## Scale of variables

Reference https://machinelearningmastery.com/

- In Linear Regression models models **y = w x + b**, the scale of the X variable matters 

- The value of **w** is partly affected by the magnitude of **x**

- Changing the scale from mm to km will cause a change in the magnitude of the **w**

- Unscaled input variables can result in a slow or unstable learning process

- Unscaled target variables on regression problems can result in exploding gradients

- Input variables with larger values may dominate the learning curves

- Gradient descent converges faster when the input features are scaled 

- SVMs perform better with scaled features 

- Methods that require distance metrics, e.g., KNN, KMeans, are usually affected by the scale of input features 

### Affected Models

- KNN
- K-means clustering
- Linear Discriminant Analysis 
- Principal Component Analysis 
- Linear and Logistic Regression
- Neural Networks
- Support Vector Machines


### Unaffected Models

- Trees
- Random Forests
- Gradient Boosted Trees


In [0]:
import pandas as pd
import numpy as np
from sklearn.preprocessing import MinMaxScaler, StandardScaler
from sklearn.metrics import accuracy_score
from sklearn.model_selection import train_test_split

In [64]:
from google.colab import drive
drive.mount('/content/gdrive')
data = pd.read_csv("gdrive/My Drive/Colab Notebooks/FeatureEngineering/train.csv")

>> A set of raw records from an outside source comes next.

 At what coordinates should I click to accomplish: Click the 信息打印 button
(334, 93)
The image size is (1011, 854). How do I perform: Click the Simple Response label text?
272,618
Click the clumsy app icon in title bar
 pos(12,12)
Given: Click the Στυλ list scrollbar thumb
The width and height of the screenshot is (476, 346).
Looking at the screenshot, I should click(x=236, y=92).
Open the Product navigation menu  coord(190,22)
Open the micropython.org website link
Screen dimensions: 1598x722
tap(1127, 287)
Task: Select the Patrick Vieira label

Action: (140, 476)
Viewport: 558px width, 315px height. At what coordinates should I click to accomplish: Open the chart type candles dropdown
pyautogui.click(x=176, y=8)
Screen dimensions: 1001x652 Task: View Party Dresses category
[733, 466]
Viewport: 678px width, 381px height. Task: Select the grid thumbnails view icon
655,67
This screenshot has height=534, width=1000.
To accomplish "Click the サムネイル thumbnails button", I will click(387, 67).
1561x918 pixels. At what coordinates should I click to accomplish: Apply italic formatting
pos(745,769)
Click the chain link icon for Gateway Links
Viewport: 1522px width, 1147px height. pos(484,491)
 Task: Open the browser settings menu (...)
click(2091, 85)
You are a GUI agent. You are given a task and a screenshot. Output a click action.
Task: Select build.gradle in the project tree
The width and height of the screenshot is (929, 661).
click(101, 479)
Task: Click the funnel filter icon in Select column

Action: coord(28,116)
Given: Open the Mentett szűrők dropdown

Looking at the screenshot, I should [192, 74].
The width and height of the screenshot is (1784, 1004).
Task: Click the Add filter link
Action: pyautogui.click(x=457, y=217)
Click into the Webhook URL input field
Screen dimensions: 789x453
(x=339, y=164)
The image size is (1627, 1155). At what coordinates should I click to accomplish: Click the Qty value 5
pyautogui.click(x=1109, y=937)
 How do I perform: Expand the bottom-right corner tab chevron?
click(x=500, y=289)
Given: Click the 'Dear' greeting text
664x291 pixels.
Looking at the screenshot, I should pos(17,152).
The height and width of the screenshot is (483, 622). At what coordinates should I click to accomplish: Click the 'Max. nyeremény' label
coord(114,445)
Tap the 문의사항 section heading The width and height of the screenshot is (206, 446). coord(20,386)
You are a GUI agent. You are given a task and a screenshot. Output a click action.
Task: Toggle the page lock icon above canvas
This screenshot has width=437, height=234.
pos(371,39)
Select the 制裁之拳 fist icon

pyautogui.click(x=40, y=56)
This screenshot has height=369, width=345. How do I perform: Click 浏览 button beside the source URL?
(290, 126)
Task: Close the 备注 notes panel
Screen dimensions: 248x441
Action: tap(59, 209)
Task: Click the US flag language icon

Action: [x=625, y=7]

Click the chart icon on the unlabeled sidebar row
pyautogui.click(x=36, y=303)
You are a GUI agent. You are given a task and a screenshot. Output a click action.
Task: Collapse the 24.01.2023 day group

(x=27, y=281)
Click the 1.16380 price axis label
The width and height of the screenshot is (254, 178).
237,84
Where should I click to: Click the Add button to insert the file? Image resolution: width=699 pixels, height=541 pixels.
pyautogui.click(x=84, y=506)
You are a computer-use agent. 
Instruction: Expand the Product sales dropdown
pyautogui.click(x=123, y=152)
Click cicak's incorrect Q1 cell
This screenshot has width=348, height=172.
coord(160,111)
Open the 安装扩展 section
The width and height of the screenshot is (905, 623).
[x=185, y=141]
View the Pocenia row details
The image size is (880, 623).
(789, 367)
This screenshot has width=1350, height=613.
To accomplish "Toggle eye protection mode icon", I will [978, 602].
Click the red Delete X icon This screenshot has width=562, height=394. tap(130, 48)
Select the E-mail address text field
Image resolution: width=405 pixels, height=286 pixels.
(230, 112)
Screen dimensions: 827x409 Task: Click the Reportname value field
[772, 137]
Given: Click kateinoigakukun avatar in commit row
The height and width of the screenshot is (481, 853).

Drive already mounted at /content/gdrive; to attempt to forcibly remount, call drive.mount("/content/gdrive", force_remount=True).


In [65]:
data.head()

Unnamed: 0,PassengerId,Survived,Pclass,Name,Sex,Age,SibSp,Parch,Ticket,Fare,Cabin,Embarked
0,1,0,3,"Braund, Mr. Owen Harris",male,22.0,1,0,A/5 21171,7.25,,S
1,2,1,1,"Cumings, Mrs. John Bradley (Florence Briggs Th...",female,38.0,1,0,PC 17599,71.2833,C85,C
2,3,1,3,"Heikkinen, Miss. Laina",female,26.0,0,0,STON/O2. 3101282,7.925,,S
3,4,1,1,"Futrelle, Mrs. Jacques Heath (Lily May Peel)",female,35.0,1,0,113803,53.1,C123,S
4,5,0,3,"Allen, Mr. William Henry",male,35.0,0,0,373450,8.05,,S


In [0]:
num_cols = ['Survived', 'Pclass', 'Age', 'Fare']
data = data[num_cols]

In [67]:
data.describe()

Unnamed: 0,Survived,Pclass,Age,Fare
count,891.0,891.0,714.0,891.0
mean,0.383838,2.308642,29.699118,32.204208
std,0.486592,0.836071,14.526497,49.693429
min,0.0,1.0,0.42,0.0
25%,0.0,2.0,20.125,7.9104
50%,0.0,3.0,28.0,14.4542
75%,1.0,3.0,38.0,31.0
max,1.0,3.0,80.0,512.3292


In [68]:
for i in ['Pclass', 'Age', 'Fare']:
    print(i,': ', data[i].max()-data[i].min())

Pclass :  2
Age :  79.58
Fare :  512.3292


In [69]:
data.isnull().sum()

Survived      0
Pclass        0
Age         177
Fare          0
dtype: int64

In [70]:
X_train, X_test, y_train, y_test = train_test_split(
          data[['Age', 'Fare', 'Pclass',]].fillna(data.mean()),
          data['Survived'],
          test_size=0.2)

X_train.shape, X_test.shape

((712, 3), (179, 3))

### Feature Scaling

In [71]:
for i in ['Pclass', 'Age', 'Fare']:
    print(i,'Min: ', X_train[i].min())
    print(i,'Max: ', X_train[i].max())
    print(i,'Range: ', X_train[i].max()-X_train[i].min())
    print(i,'Mean: ', X_train[i].mean())
    print(i,'Std: ', X_train[i].std())

Pclass Min:  1
Pclass Max:  3
Pclass Range:  2
Pclass Mean:  2.2907303370786516
Pclass Std:  0.8392773834291926
Age Min:  0.42
Age Max:  80.0
Age Range:  79.58
Age Mean:  29.915777428949063
Age Std:  13.103765391938433
Fare Min:  0.0
Fare Max:  512.3292
Fare Range:  512.3292
Fare Mean:  32.83680323033706
Fare Std:  51.81885296097275


In [0]:
obj = StandardScaler()
X_train_scaled = obj.fit_transform(X_train)
X_test_scaled = obj.transform(X_test)

In [73]:
for i in range(3):
    print(i,'Min: ', X_train_scaled[i].min())
    print(i,'Max: ', X_train_scaled[i].max())
    print(i,'Range: ', X_train_scaled[i].max()-X_train_scaled[i].min())
    print(i,'Mean: ', X_train_scaled[i].mean())
    print(i,'Std: ', X_train_scaled[i].std())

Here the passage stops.